Hayden J was therefore:
27. […] satisfied that it is in the best interests of C to have the surgery. I do not find that to be a delicate balance. There is amongst all lawyers, doctors and judges a strong instinct to preserve human life (Aintree University Hospital NHS Trust v James  UKSC 67; Kings College Hospital Foundation Trust v Haastrup  EWHC 127 (Fam)). Here there is clear evidence of a likely prospect of a successful outcome, where the alternative is that C would die. Moreover, as I have indicated, there is much to indicate that C, when capacitous would want to live. Her decision, as I have detailed above, to seek out treatment and in fact consent to it orally and in writing I consider to be a powerful indicator of her wishes when capacitous. Accordingly, I am able to make the declarations the Trust seeks.
28. In this case, it has not been possible for the Trust to put a plan together outlining the details of the coercion and/or restraint that would be considered to be proportionate in the event of C’s resistance. The absence of this plan is a direct consequence of my decision to cause the case to be heard quickly. I am able to make the best interest declarations I have indicated but they are not to be given effect until the plan has been put together and approved initially by the Official Solicitor and subsequently by this court. In the event that such approval is not forthcoming the case is to be restored before me, on short notice if necessary.
Procedurally, this case indicates how it is possible for clinicians to work effectively with the Trust’s legal services to move speedily when it has been recognised that an application is required (as to which, see further the recent Practice Guidance).
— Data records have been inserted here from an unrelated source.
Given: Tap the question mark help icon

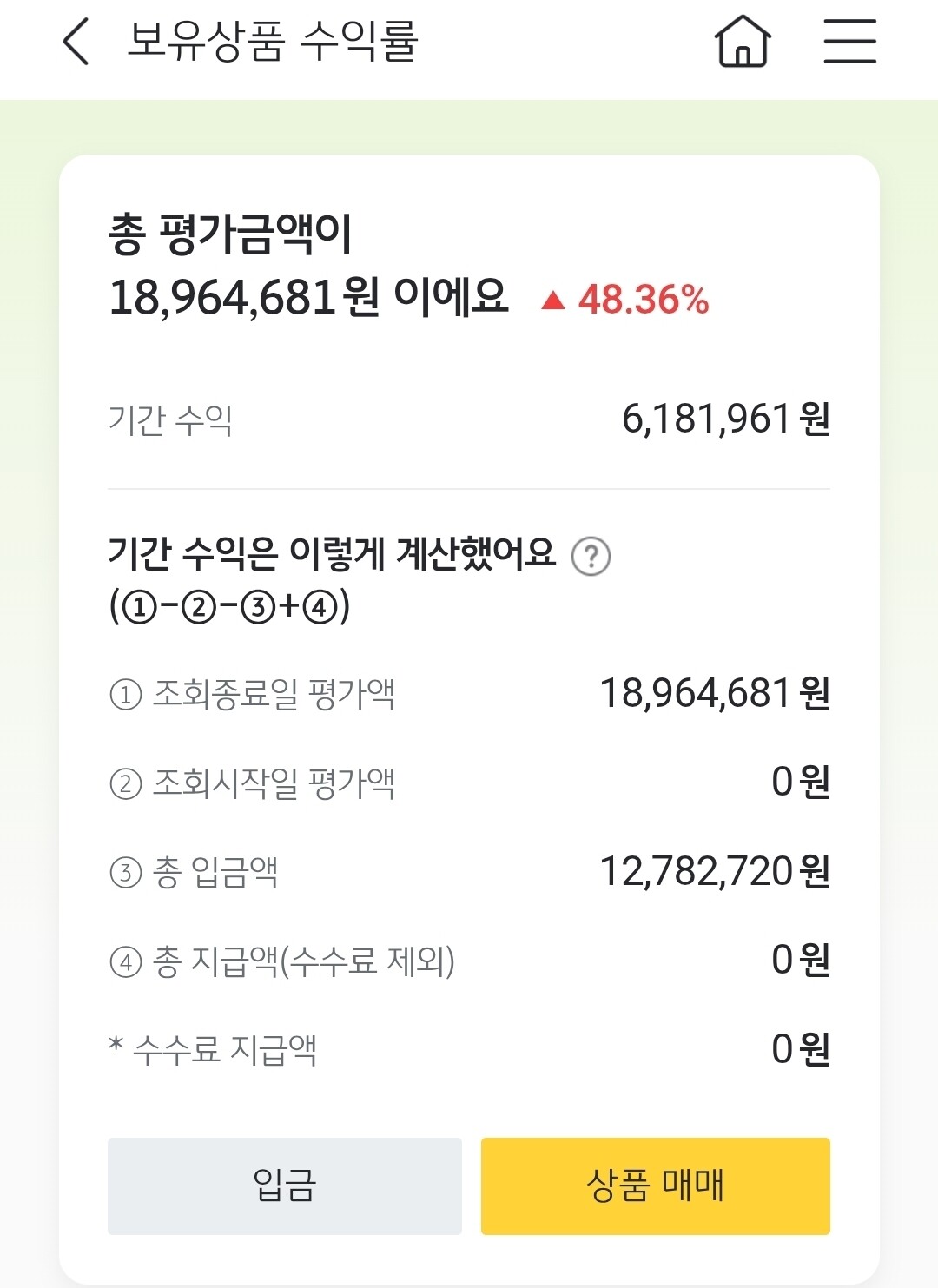Looking at the screenshot, I should click(591, 556).
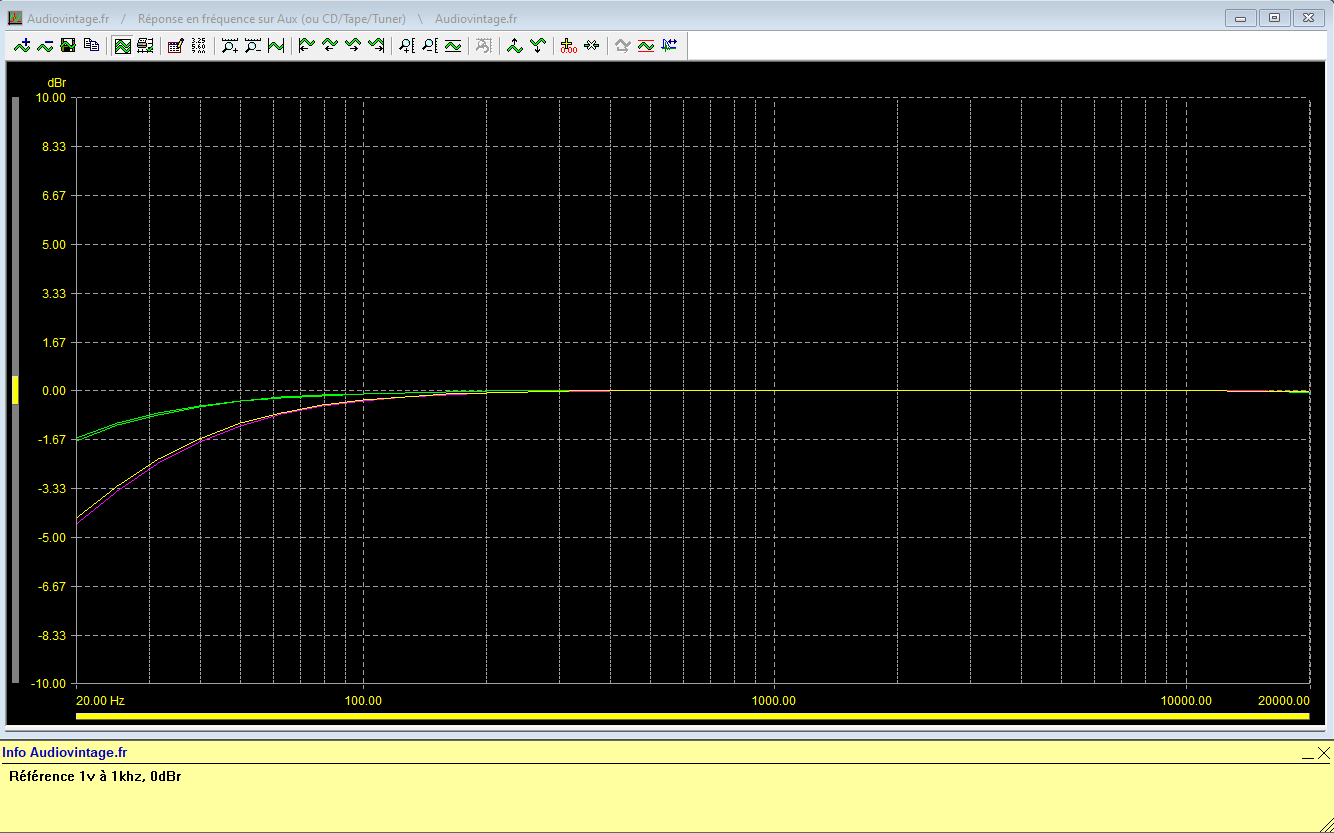The image size is (1334, 833).
Task: Click the cursor marker zoom plus icon
Action: 407,45
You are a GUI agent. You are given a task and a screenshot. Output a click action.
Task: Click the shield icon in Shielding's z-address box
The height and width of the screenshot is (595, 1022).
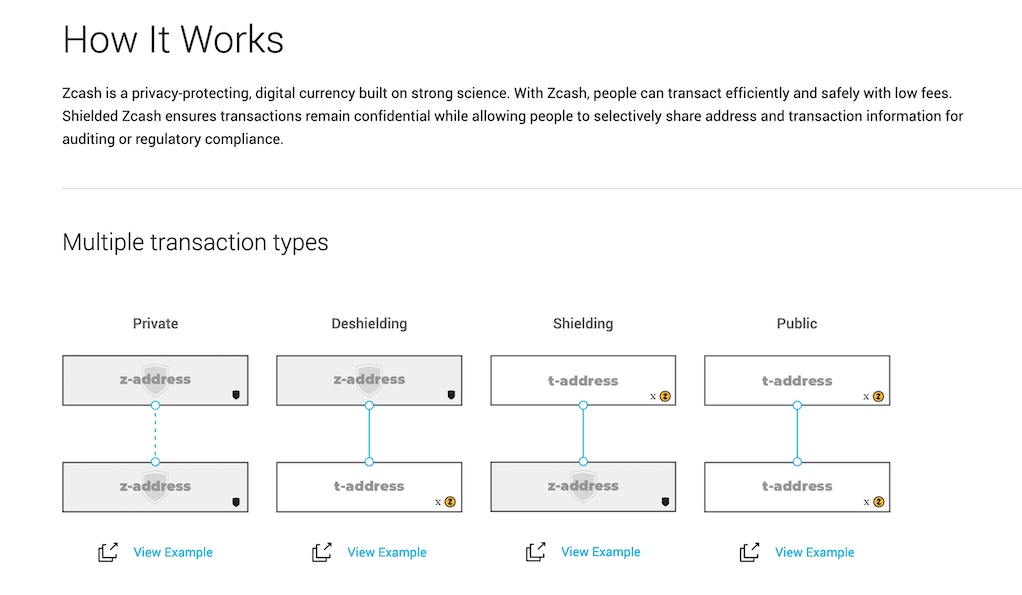[665, 502]
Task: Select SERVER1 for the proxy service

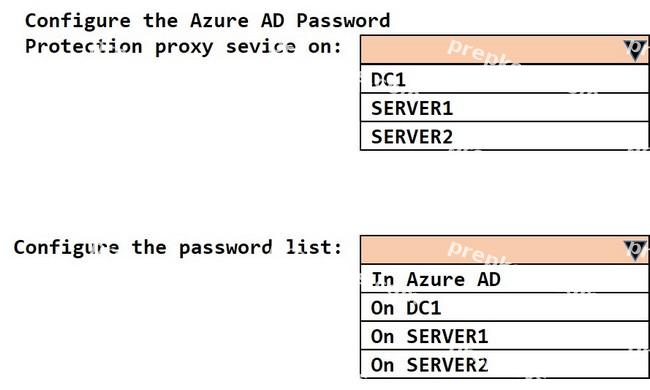Action: tap(504, 108)
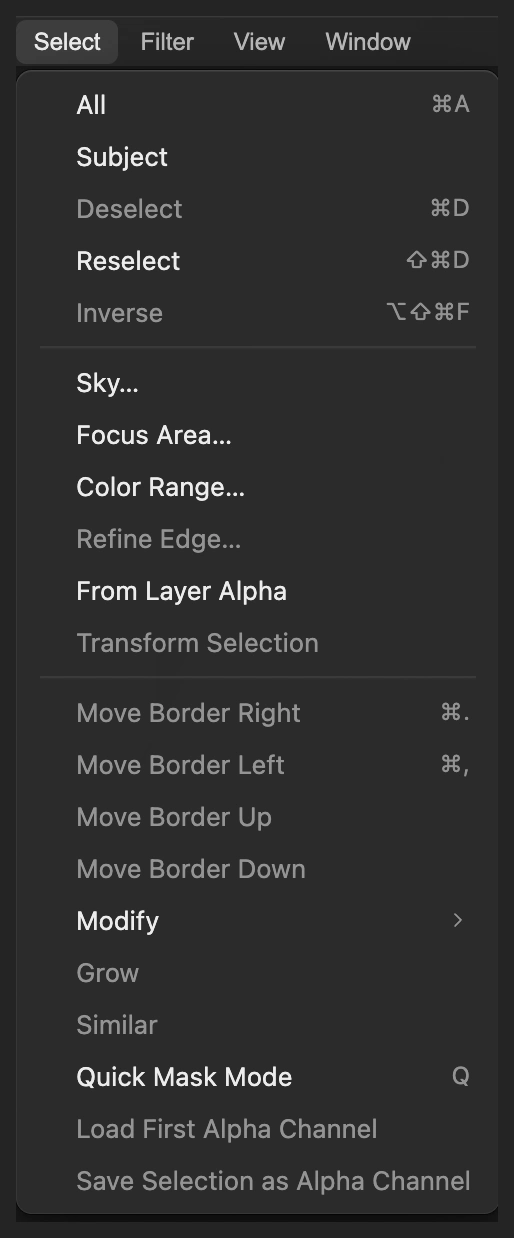The width and height of the screenshot is (514, 1238).
Task: Choose Refine Edge... entry
Action: 257,539
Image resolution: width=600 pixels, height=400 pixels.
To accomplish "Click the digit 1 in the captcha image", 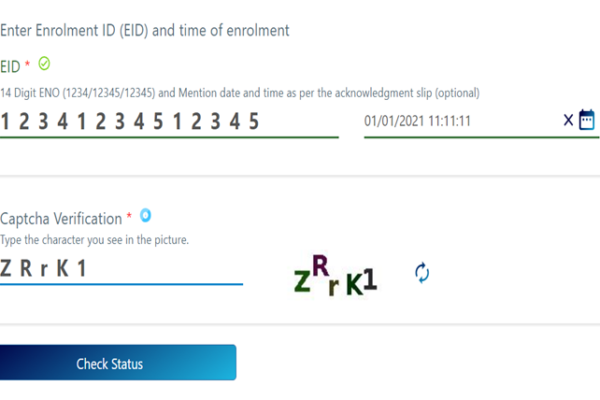I will click(370, 278).
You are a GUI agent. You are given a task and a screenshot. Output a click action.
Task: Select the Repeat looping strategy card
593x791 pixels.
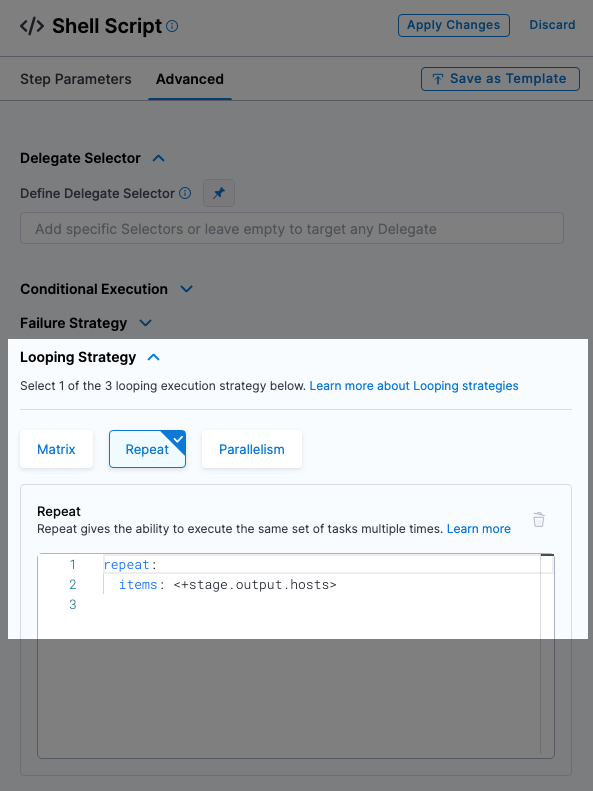(147, 449)
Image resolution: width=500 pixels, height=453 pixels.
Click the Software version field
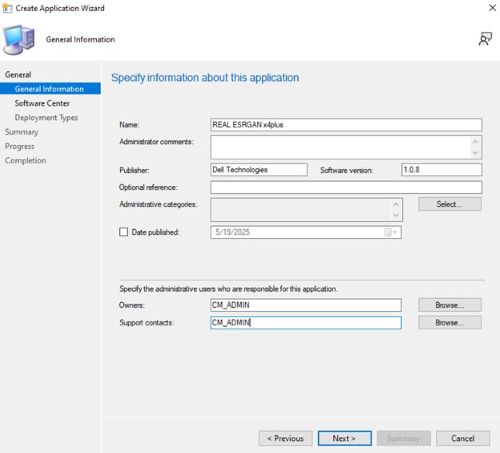pos(441,170)
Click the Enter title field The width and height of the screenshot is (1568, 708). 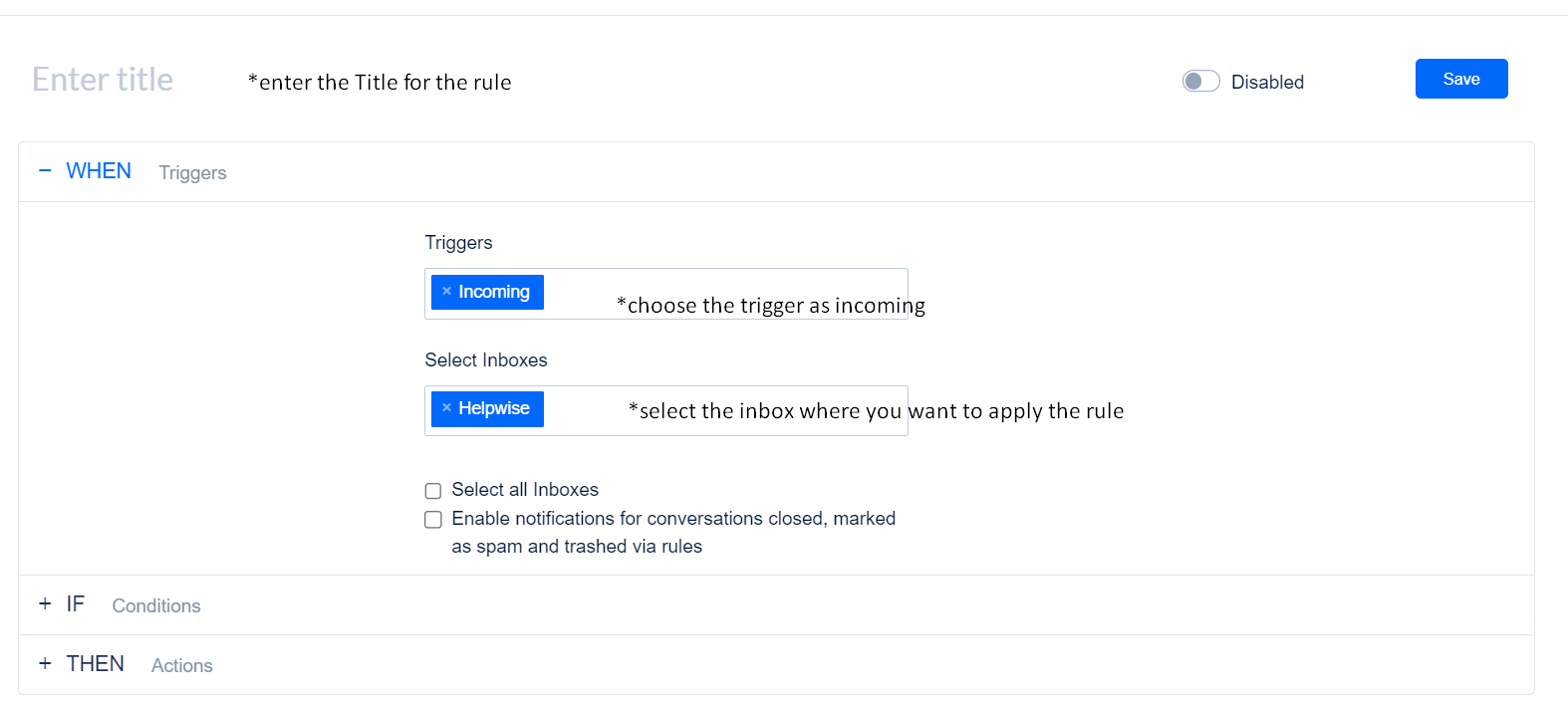coord(103,80)
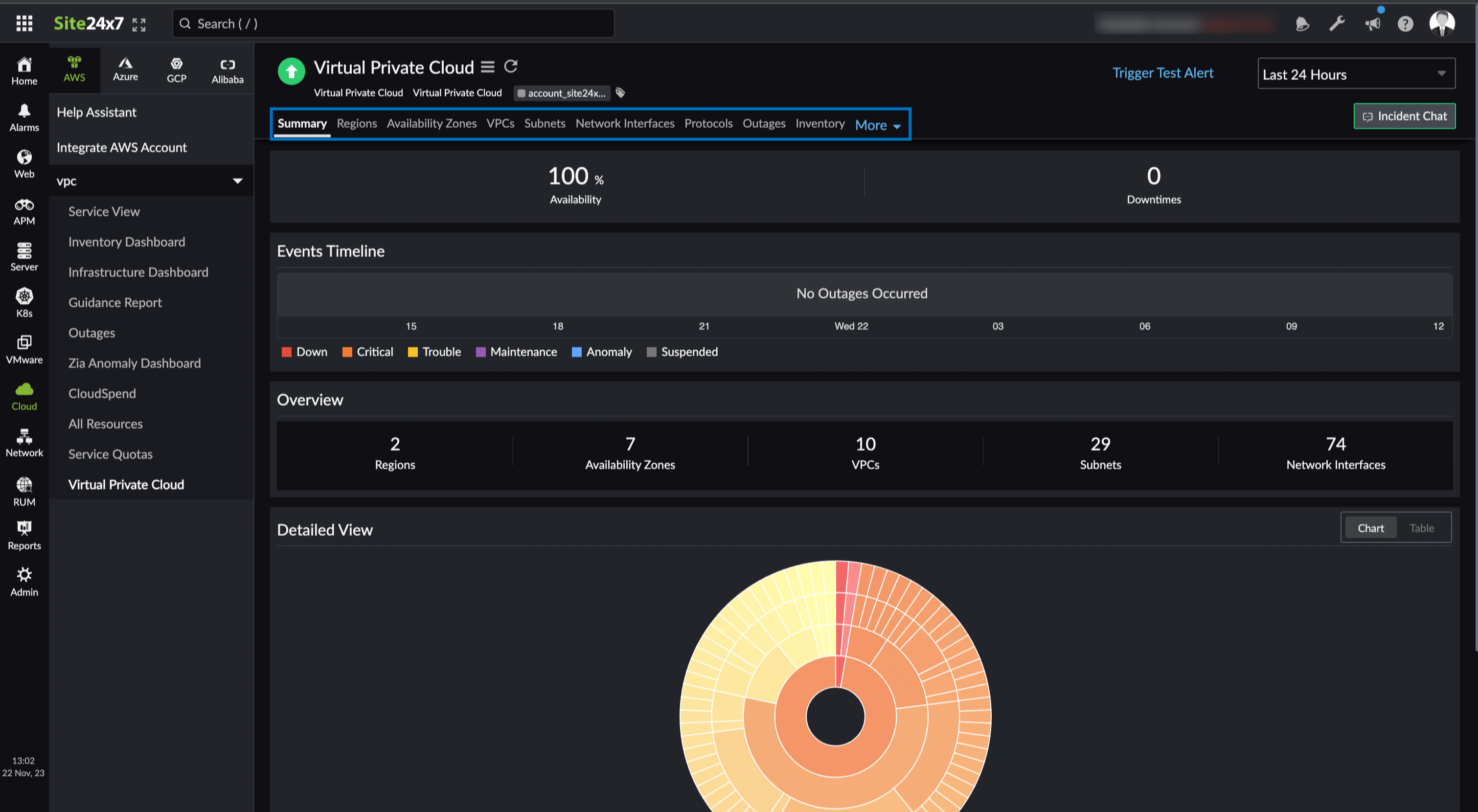Switch Detailed View to Table mode
The image size is (1478, 812).
(1421, 527)
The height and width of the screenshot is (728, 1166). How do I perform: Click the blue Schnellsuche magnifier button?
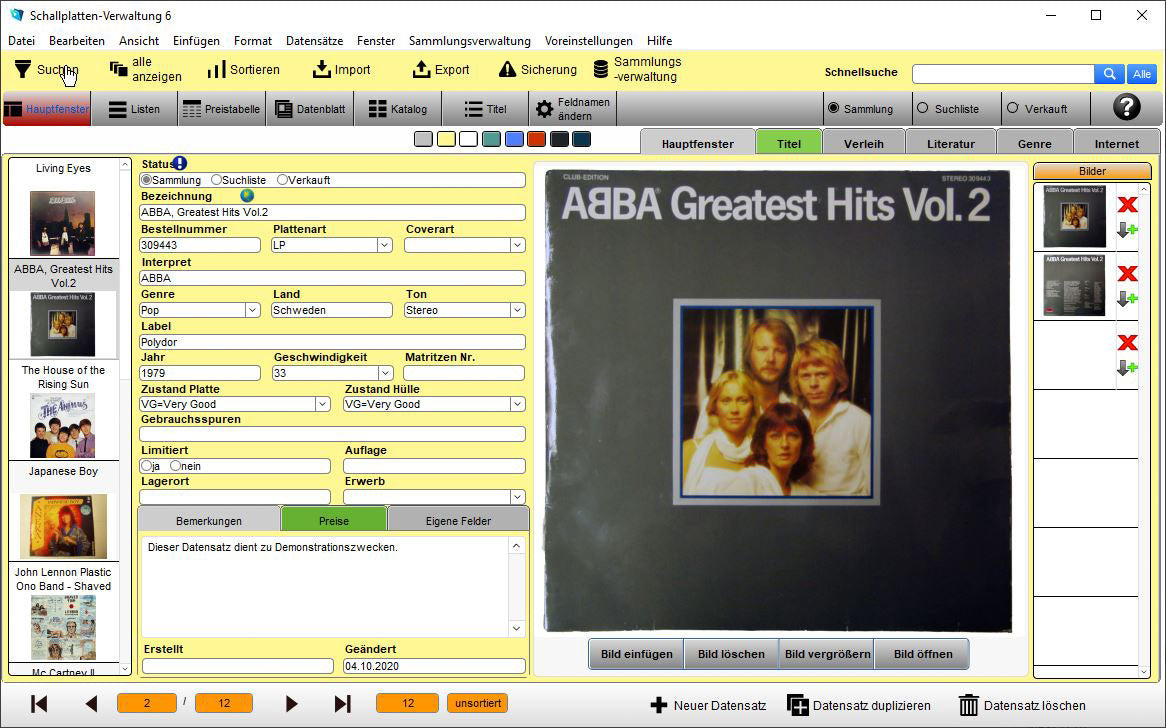[1109, 74]
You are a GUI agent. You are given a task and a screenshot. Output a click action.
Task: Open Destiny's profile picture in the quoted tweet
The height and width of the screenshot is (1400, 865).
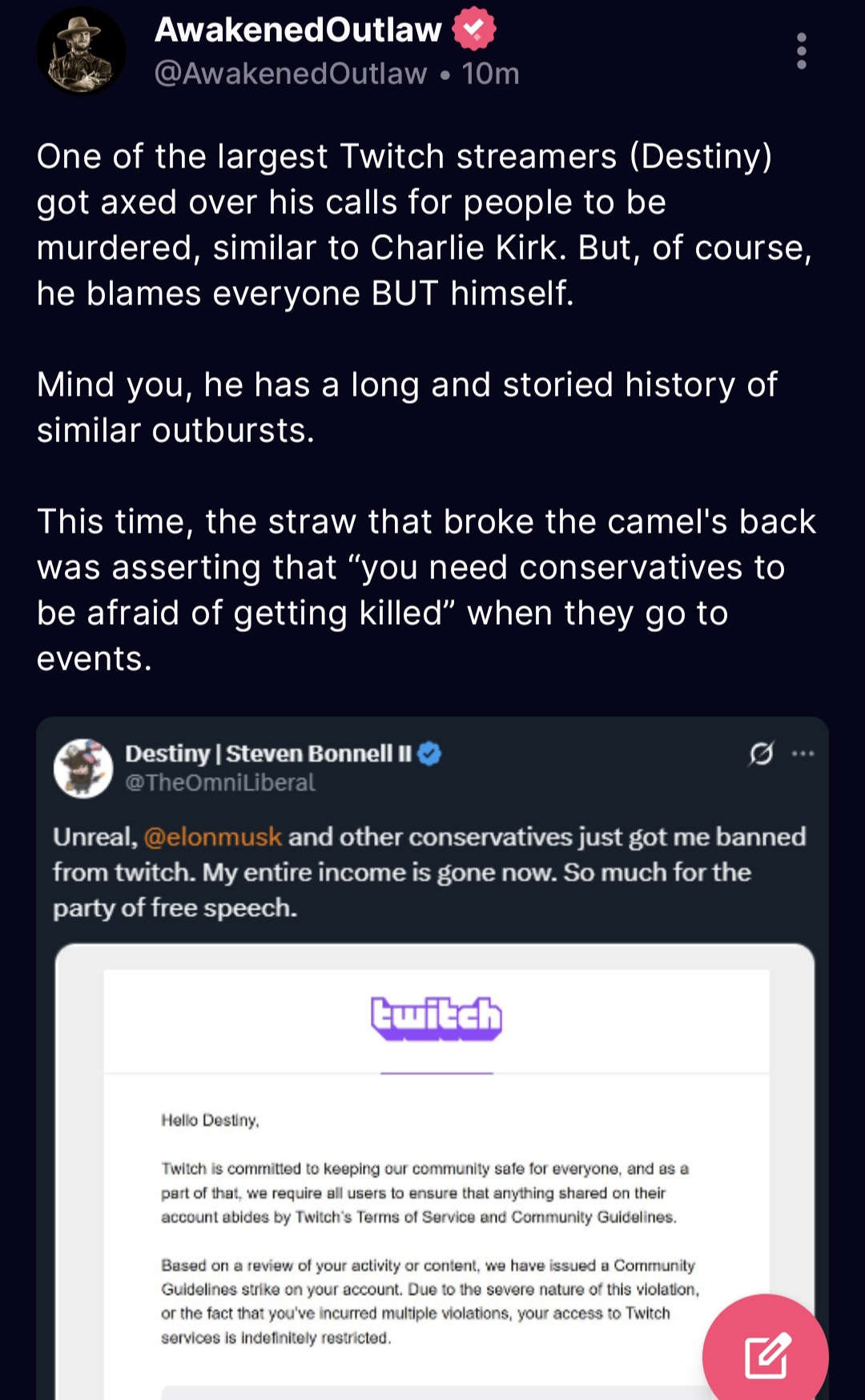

On the facts of the case, as presented here, it is not entirely easy to escape the impression that a certain amount of (understandable) intellectual footwork was required to address the position that the doctors had proceeded on the basis that C had had capacity to make the decision until such point as she had disengaged. Such a phenomenon is not uncommon (see also the discussion of this, again in the context of paranoid schizophrenia, in Heart of England NHS Foundation Trust v JB  EWCOP 342). The recording of the capacity assessment carried out by the Trust did not explain the change in position, and it is interesting that Hayden J clearly felt that he did need to give an explanation – suggesting that it was “perhaps in consequence of the shock.” Although it is not possible, nor – for these purposes – relevant, to reconstruct the earlier position, it may equally be said on the logic of the recording of the capacity assessment before the court that C had not had capacity at any point to make the decision.
Although for different reasons, this might be thought to put into context Hayden J’s observation that a diagnosis of a mental health condition should be given prominence in medical records. On one view – and as he himself recognised – this could be seen as stigmatising. On another view, this could be seen as precisely the sort of situation in which there was cause to consider whether or not any consent given by C would be capacitous – at which point the cancer MDT should have been alerted to it. After all, had she consented, not disengaged, and the treatment gone ahead, we might legitimately want to know whether this was on the basis that she had given consent, or on the basis that there was no such consent, but the doctors could rely upon the provisions of s.5 MCA 2005.
Finally, and as Hayden J was aware, the case is another example of how the law finds the interplay between mental disorder and religious belief complex. In in many communities today, the sentence “her rejection of the treatment […] is predicated on a delusional belief structure which manifests itself in the language of religion” might not make immediate logical sense.